The Godo Kaisha (GK) is the Japanese equivalent of a U.S. Limited Liability Company (LLC). GKs provide limited liability protection for shareholders. Thus, allowing shareholders / small business owners protection from personal liability. GKs are easier to set-up and less expensive than a KK. Benefits include not having to establish a Board of Directors or filing Articles of Incorporation. Additionally, there is no organizational separation between ownership and management and investors are considered partners that help run the company. As for business size, GKs are typically better suited for small to medium size companies and do not carry the prestige of a KK, which may be a deterrent for attracting new customers or recruiting employees. Another disadvantage of a GK is that it cannot be listed on the Japanese stock exchange (Nikkei).

Branch Office (BO):

The simplest means for a foreign company to establish a base for business operations in Japan is through the establishment of a branch office (BO). The BO can begin business operations as soon as an office location is established, when a BO representative has been secured, and all required information has been registered. A BO does not have its own legal corporate status but instead is deemed to be encompassed within the corporate status of the foreign company. The foreign company is ultimately responsible for all debts and credits generated by the activities of its Japanese BO. A Japanese BO can open bank accounts and lease real estate in its own name. Additionally, a BO creates potential Japanese corporate income tax exposure on all of its foreign parent’s Japanese business income (the foreign company is ultimately responsible for all debts and credits generated by the activities of its Japanese branch office). A BO cannot be converted to a Japanese company so the corporate tax benefit of rolled-up losses will be lost if for any reason a switch is made to a kabushiki kaisha or godo kaisha prior to the rolled-up losses being offset.

Representative Office (RO):

Representative offices (RO) are established as locations for carrying out preparatory and supplemental tasks aimed at enabling foreign companies to engage in full-scale business operations in Japan. These offices may conduct market surveys, collect information, purchase goods, and implement publicity/advertising efforts but they are not permitted to engage in sales activities. The establishment of a RO does not require for it to be registered. A RO cannot ordinarily open bank accounts or lease real estate in its own name, so agreements for such purposes must be signed by the head office of the foreign company or by the representative at the RO in an individual capacity (Yusuke Tanaka, Company Name Inc. RO in Japan). The RO needs to have a Representative resident of Japan (someone with a Japanese address and the right to work in Japan).

There are no legal registration requirements and the RO does not need to be registered with the Legal Affairs Bureau as would be the case with a branch or a subsidiary. In addition, there is no requirement to report the direct inward investment to the Ministry of Finance via the Bank of Japan, which is required under the Foreign Exchange Law for Branch entities. However, where there are employees being paid a salary into a Japanese bank account, there are payroll and social insurance registration requirements.
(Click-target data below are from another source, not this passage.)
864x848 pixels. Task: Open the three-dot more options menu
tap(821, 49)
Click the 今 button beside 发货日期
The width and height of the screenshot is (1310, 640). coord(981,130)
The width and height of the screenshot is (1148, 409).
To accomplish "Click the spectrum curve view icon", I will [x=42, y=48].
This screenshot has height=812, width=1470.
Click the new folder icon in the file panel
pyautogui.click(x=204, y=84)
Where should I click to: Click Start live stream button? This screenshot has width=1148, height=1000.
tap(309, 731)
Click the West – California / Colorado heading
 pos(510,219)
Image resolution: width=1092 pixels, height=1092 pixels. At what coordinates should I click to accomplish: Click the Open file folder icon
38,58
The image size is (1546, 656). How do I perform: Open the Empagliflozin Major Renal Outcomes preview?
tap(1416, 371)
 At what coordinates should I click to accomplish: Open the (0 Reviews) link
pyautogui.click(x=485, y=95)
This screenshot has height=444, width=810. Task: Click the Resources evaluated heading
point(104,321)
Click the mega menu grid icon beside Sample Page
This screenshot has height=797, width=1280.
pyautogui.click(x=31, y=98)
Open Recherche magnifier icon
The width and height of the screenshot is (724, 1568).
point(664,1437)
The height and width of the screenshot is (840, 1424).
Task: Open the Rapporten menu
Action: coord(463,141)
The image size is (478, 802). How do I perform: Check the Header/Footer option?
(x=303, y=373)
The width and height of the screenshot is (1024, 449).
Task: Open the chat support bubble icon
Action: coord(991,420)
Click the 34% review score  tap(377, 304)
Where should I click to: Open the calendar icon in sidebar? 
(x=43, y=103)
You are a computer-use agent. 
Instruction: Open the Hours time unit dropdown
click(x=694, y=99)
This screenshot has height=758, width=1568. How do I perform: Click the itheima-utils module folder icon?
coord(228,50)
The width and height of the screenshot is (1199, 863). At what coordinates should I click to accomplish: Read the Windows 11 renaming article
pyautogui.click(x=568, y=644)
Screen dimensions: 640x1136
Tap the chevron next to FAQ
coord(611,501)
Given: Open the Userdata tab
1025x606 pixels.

RO’s are not subject to taxation in Japan. However, if the RO exceeds the permitted functions outlined above, there is a risk that it will be subject to Japanese taxation. The profits that would become subject to taxation under these circumstances would then be subject to negotiation between the company and the Japanese authorities.

Nominee Director & Nominee Business Address Services:

Nominee Director services allows clients important options such as the ability to hire staff, while in the process of recruiting a director/country manager. The Representative Director of a Kabushiki Kaisha or Executive Manager for a Goudou Kaisha, needs to be appointed at the time of establishment but no longer needs to be a resident of Japan. This person is not considered an employee but a principal of the company who can bind the company contractually and bears the risk of liability.

Nominee business address services (virtual business address) enable our clients to register their company in Japan before a permanent office location is selected.